(Beginning of Source material)
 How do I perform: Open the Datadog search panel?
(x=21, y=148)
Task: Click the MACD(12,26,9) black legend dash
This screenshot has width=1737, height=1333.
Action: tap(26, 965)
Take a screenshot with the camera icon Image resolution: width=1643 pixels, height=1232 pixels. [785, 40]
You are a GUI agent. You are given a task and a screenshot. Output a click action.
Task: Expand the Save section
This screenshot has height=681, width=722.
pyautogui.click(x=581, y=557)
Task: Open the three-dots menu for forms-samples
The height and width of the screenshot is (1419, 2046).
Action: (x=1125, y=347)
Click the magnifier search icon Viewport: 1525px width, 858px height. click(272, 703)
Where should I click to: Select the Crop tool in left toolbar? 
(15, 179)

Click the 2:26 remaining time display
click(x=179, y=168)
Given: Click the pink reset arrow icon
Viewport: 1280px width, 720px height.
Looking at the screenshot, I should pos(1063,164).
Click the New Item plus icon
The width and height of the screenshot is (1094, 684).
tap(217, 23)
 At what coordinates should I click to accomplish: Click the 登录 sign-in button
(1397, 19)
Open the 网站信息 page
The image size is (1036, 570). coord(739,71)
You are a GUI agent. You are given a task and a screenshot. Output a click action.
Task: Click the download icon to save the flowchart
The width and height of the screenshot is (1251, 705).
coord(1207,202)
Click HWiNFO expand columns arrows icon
(End of Source material)
(Problem to work on)
Lines from the one with "The width and height of the screenshot is (1094, 684)." through the last line above must be printed exactly; no other line is to appear.

(Answer)
The width and height of the screenshot is (1094, 684).
tap(217, 23)
 At what coordinates should I click to accomplish: Click the 登录 sign-in button
(1397, 19)
Open the 网站信息 page
The image size is (1036, 570). coord(739,71)
You are a GUI agent. You are given a task and a screenshot. Output a click action.
Task: Click the download icon to save the flowchart
The width and height of the screenshot is (1251, 705).
coord(1207,202)
Click HWiNFO expand columns arrows icon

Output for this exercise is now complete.